Il y a quarante ans, le 7 mars 1980, une nouvelle catastrophe frappait les côtes nord de la Bretagne. À peine deux années après le naufrage de l’Amoco Cadiz devant Portsall, le Tanio coulait à une centaine de kilomètres de là, au nord de l’île de Batz, une fois encore dans le Finistère. Le pétrolier, qui battait pavillon malgache, avait été construit en 1958 aux Pays-Bas et s’appelait alors le Lorraine.
Le navire était parti de Wilhelmshafen en Allemagne, affrété par la SFTP, Société française des transports pétroliers, pour rejoindre l’Italie. Dans ses cuves, 900 t de fioul de propulsion et 26 000 t de fioul lourd n° 2, un produit visqueux et collant qui doit être réchauffé en permanence par des serpentins afin de lui garder sa fluidité. À bord, 39 marins, état-major français, personnel d’exécution malgache.
Alors qu’il s’apprête à sortir de la Manche, le navire est pris dans une violente tempête et se casse en deux. La partie avant coule, emportant avec elle huit membres de l’équipage, dont quatre officiers. La partie arrière se maintient à flot. Les 31 marins qui s’y trouvent sont sauvés par un hélicoptère Super Frelon de la marine nationale.

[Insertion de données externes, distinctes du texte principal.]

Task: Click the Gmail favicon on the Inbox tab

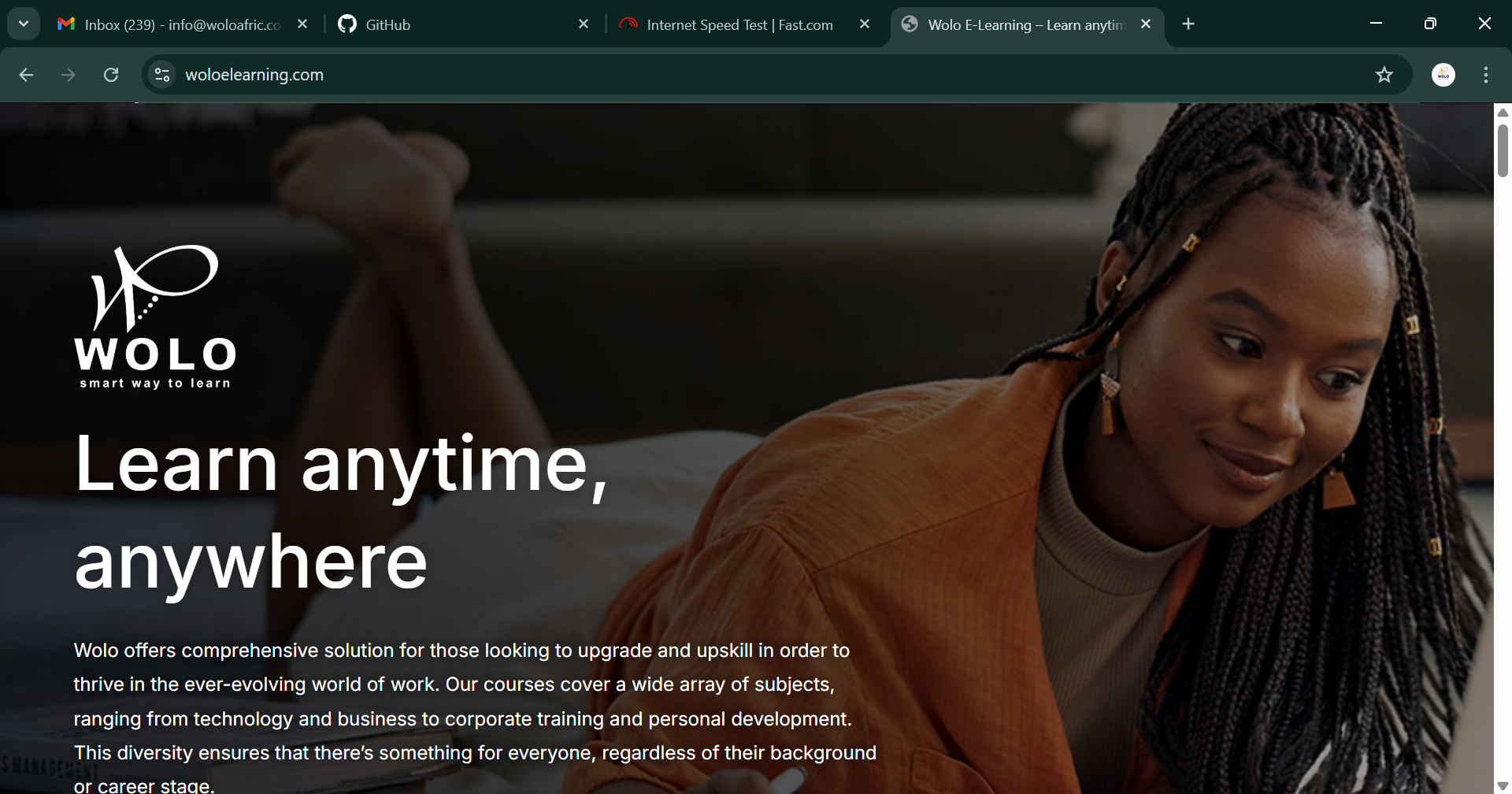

L’Abeille Languedoc, qui assure la station à Cherbourg et se trouve à ce moment dans le nord de Guernesey sous les ordres de Jean Bulot, est dépêchée sur place. Dans des conditions très difficiles, un vent de noroît force 10 à 11, une mer grosse, le remorqueur parvient, grâce au courage de l’équipage, à prendre en remorque la partie arrière du navire scindé et la conduit au Havre avec les 7 500 t de pétrole restant dans ses cuves. Mais les 10 000 t encore contenues dans la partie avant du navire se répandent le long des côtes de Bretagne sur près de 200 km, causant un désastre écologique et économique. Des milliers d’oiseaux seront les victimes de cette nouvelle marée noire. D’importantes opérations sont entreprises durant quinze mois et permettent de récupérer environ 5 000 autres tonnes.
Cependant, malgré le colmatage des brèches, le Tanio vient encore de faire parler de lui quarante ans après. Des traces d’hydrocarbures relevées récemment sur des oiseaux marins et sur des plages présentaient, selon le Centre de recherches sur les pollutions à Brest (CEDRE), d’étranges similitudes avec le produit transporté par le Tanio. Des plongées d’investigation ont été réalisées. Deux orifices percés en 1980 pour pomper ce qui restait de la cargaison après le naufrage et alors équipés de vannes laissent encore échapper du pétrole.